DeepSea now knows the prometheus and grafana roles and deploys the monitoring stack accordingly. This allows for e.g. multiple prometheus instances for an HA setup. The prometheus role also includes the alertmanager.

There is also code to remove Prometheus and Grafana from nodes that do not have the respective roles. If you have a Prometheus/Grafana installation that is managed outside of DeepSea on DeepSea minions, make sure to add rescind-[prometheus|grafana]: default-nop to your pillar, otherwise DeepSea will remove your installation.

Pillar variables

The pillar variables below are available to all nodes by default. Either alter the global in /srv/pillar/ceph/stack/global.yml to change the pillar variables for all nodes or alter /srv/pillar/ceph/stack/<cluster_name>/minions/<host> if specific minion configs should be altered. Refer to stack pillar doc

monitoring:
  alertmanager:
    config: salt://path/to/config
    additional_flags: ''
  grafana:
    ssl_cert: False # self-signed certs are created by default
    ssl_key: False # self-signed certs are created by default
  prometheus:
    # pass additional configration to prometheus
    additional_flags: ''
    alert_relabel_config: []
    rule_files: []
    # per exporter config variables
    scrape_interval:
      ceph: 10
      node_exporter: 10
      prometheus: 10
      grafana: 10
    relabel_config:
      alertmanager: []
      ceph: []
      node_exporter: []
      prometheus: []
      grafana: []
    metric_relabel_config:
      ceph: []
      node_exporter: []
      prometheus: []
      grafana: []
    target_partition:
      ceph: '1/1'
      node_exporter: '1/1'
      prometheus: '1/1'
      grafana: '1/1'

Prometheus

The exporter based configuration that can be passed through the pillar. These groups map to exporters that provide data. The node exporter is present on all nodes, ceph is exported by the mgr nodes, prometheus and grafana is exported by the respective prometheus and grafana nodes.

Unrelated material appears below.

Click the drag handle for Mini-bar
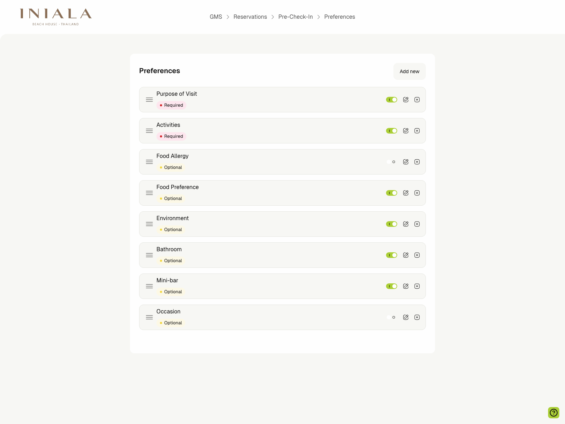The width and height of the screenshot is (565, 424). [149, 286]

scrape_interval: change the scrape interval, how often an exporter is to be scraped.
target_partition: When multiple prometheus instances are deployed it can be desirable to partition scrape targets and have some instances scrape only part of all exporter instances (currently this is only implemented for node_exporter targets). Say there're two prometheus instances and the available node_exporter targets should be divided between them. Configure the pillar so that on instance sees monitoring:prometheus:target_partition:node_exporter:'1/2' while the other sees monitoring:prometheus:target_partition:node_exporter:'2/2. A prometheus instance seeing 0/X in its pillar will remove all scrape targets of that kind.

relabel_config and metrics_relabel_config: Refer to the prometheus documentation

Alertmanager

config: As the alertmanager config contains only user specific configuration, we rely on the user to provide a alertmanager config in the pillar. The location of the file should be accessible by salts salt:// file server url, for instance srv/salt/ceph/monitoring/alertmanager/files/myconfig.yml would translate to salt://ceph/monitoring/alertmanager/files/myconfig.yml as the pillar content. DeepSea will then take this file and deploy it. If the pillar variable is not set, DeepSea will only ensure that there is a file. That can either be the default config file installed by the rpm or a user managed file.
additional_flags: DeepSea will create the needed --cluster.peer flags for a highly available alertmanager setup (if more then one node has the prometheus role). If you want to pass additional flags (see prometheus-alertmanager --help for available flags), list them as a spaces-separated string in this pillar variable.